The Risk Assessment Summary tables for each section need to be updated (they are out of date with the actual rules). - I got as far as EXP07, which still has the risk assessment for EXP10
i went through on 4/15 and checked to make sure the section tables matched the rules... are we confident that the risk summaries in the rules are correct? -alexv 4/17
- FLP02 is missing a risk assessment
- FIO09 is missing a risk assessment
- DCL31 is missing a risk assessment
The list of sections in 00. Introduction do not match the order the pages go in via nav links. Is the list on 00Intro correct or is the nav order correct? -5/1 cjohns
Most likely the list order is correct. (IIRC the only cross-section nav links are from the last rule of a section to the first rule of the next section & back. -5/2 svoboda
Rule/Recommendation about floating point exceptions
- what in particular should be written about these? should this go under Signals b/c of SIGFPE or under FLP02 as that is already started? - alexv 4/15
I thought Abhijit Rao was going to replace FLP02-A with FLP03-A. Detect and handle floating point errors, but instead he create a new recommendation.

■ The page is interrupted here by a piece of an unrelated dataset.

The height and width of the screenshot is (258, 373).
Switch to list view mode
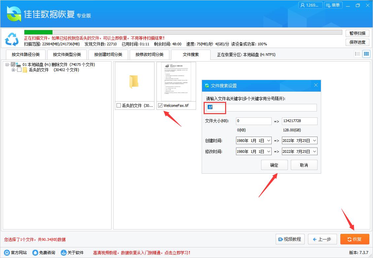point(357,54)
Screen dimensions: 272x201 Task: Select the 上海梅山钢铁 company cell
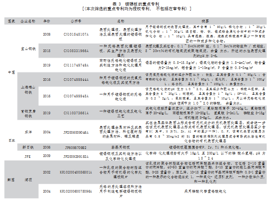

I think the plan should be to consolidate these two recommendations into FLP02-A. This will also solve the problem that "FLP02 is missing a risk assessment"
I've looked at some of the C rules and recommendations, and here are my
recommendations for copying them across to C++.
DCL05-A - OK more-or-less as is.
DCL06-A - OK more-or-less as is.
DCL07-A - needs rethinking for C++.
DCL09-A - not appropriate for C++ because of ERR00-A.
DCL10-A - needs some reworking for C++ (note that ISO/IEC 14882-2003
does not use the term "variadic function").
DCL11-A - ditto.
DCL12-A - perhaps needs reworking for C++.
DCL30-C - needs reworking for C++.
DCL32-C - what are the C++ requirements on identifier length?
DCL33-C - not applicable?
DCL34-C - OK more-or-less as is.
DCL35-C - OK more-or-less as is, but need to change printf's in CS.
DCL36-C - needs reworking for C++.
EXP00-A - OK more-or-less as is.
EXP01-A - needs different examples.
EXP03-A - needs different examples.
EXP04-A - OK more-or-less as is.
EXP07-A - needs rethinking for C++.
EXP08-A - perhaps already covered by OBJ30-C.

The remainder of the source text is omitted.